%%

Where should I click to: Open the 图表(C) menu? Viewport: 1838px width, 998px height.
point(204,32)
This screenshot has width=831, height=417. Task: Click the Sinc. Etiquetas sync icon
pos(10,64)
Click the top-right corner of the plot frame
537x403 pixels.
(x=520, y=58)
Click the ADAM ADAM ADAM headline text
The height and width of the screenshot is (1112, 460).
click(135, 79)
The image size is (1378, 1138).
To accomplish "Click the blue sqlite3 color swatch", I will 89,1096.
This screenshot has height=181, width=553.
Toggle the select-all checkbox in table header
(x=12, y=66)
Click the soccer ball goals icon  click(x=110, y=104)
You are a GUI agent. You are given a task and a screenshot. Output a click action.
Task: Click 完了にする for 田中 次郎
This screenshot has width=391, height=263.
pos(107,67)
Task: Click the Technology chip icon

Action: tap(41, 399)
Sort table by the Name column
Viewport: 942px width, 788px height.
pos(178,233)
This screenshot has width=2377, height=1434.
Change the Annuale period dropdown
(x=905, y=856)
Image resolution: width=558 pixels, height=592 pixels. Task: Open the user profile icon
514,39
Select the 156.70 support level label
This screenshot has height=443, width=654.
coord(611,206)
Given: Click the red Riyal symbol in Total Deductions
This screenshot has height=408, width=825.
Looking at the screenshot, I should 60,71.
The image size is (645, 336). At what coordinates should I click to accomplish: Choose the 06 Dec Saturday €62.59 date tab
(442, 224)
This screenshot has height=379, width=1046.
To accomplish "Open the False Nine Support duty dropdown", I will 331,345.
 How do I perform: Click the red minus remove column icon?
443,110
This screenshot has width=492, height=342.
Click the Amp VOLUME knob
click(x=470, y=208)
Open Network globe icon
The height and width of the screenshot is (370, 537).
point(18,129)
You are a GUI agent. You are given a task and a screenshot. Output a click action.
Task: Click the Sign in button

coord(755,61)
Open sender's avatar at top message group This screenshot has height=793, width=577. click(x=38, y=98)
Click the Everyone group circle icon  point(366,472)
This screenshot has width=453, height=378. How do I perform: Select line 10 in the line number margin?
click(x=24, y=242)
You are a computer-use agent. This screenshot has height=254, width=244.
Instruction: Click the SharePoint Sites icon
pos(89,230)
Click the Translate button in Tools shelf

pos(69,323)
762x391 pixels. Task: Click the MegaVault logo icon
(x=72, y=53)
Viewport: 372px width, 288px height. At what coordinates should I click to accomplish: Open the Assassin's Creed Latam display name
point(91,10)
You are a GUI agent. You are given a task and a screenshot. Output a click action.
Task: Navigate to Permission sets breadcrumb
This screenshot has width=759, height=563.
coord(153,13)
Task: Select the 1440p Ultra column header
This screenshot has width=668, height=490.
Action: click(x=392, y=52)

%%

Copy all of the records above word for word, keeping every line as it stands.

Where should I click to: Open the 图表(C) menu? Viewport: 1838px width, 998px height.
point(204,32)
This screenshot has width=831, height=417. Task: Click the Sinc. Etiquetas sync icon
pos(10,64)
Click the top-right corner of the plot frame
537x403 pixels.
(x=520, y=58)
Click the ADAM ADAM ADAM headline text
The height and width of the screenshot is (1112, 460).
click(135, 79)
The image size is (1378, 1138).
To accomplish "Click the blue sqlite3 color swatch", I will 89,1096.
This screenshot has height=181, width=553.
Toggle the select-all checkbox in table header
(x=12, y=66)
Click the soccer ball goals icon  click(x=110, y=104)
You are a GUI agent. You are given a task and a screenshot. Output a click action.
Task: Click 完了にする for 田中 次郎
This screenshot has width=391, height=263.
pos(107,67)
Task: Click the Technology chip icon

Action: tap(41, 399)
Sort table by the Name column
Viewport: 942px width, 788px height.
pos(178,233)
This screenshot has width=2377, height=1434.
Change the Annuale period dropdown
(x=905, y=856)
Image resolution: width=558 pixels, height=592 pixels. Task: Open the user profile icon
514,39
Select the 156.70 support level label
This screenshot has height=443, width=654.
coord(611,206)
Given: Click the red Riyal symbol in Total Deductions
This screenshot has height=408, width=825.
Looking at the screenshot, I should 60,71.
The image size is (645, 336). At what coordinates should I click to accomplish: Choose the 06 Dec Saturday €62.59 date tab
(442, 224)
This screenshot has height=379, width=1046.
To accomplish "Open the False Nine Support duty dropdown", I will 331,345.
 How do I perform: Click the red minus remove column icon?
443,110
This screenshot has width=492, height=342.
Click the Amp VOLUME knob
click(x=470, y=208)
Open Network globe icon
The height and width of the screenshot is (370, 537).
point(18,129)
You are a GUI agent. You are given a task and a screenshot. Output a click action.
Task: Click the Sign in button

coord(755,61)
Open sender's avatar at top message group This screenshot has height=793, width=577. click(x=38, y=98)
Click the Everyone group circle icon  point(366,472)
This screenshot has width=453, height=378. How do I perform: Select line 10 in the line number margin?
click(x=24, y=242)
You are a computer-use agent. This screenshot has height=254, width=244.
Instruction: Click the SharePoint Sites icon
pos(89,230)
Click the Translate button in Tools shelf

pos(69,323)
762x391 pixels. Task: Click the MegaVault logo icon
(x=72, y=53)
Viewport: 372px width, 288px height. At what coordinates should I click to accomplish: Open the Assassin's Creed Latam display name
point(91,10)
You are a GUI agent. You are given a task and a screenshot. Output a click action.
Task: Navigate to Permission sets breadcrumb
This screenshot has width=759, height=563.
coord(153,13)
Task: Select the 1440p Ultra column header
This screenshot has width=668, height=490.
Action: click(x=392, y=52)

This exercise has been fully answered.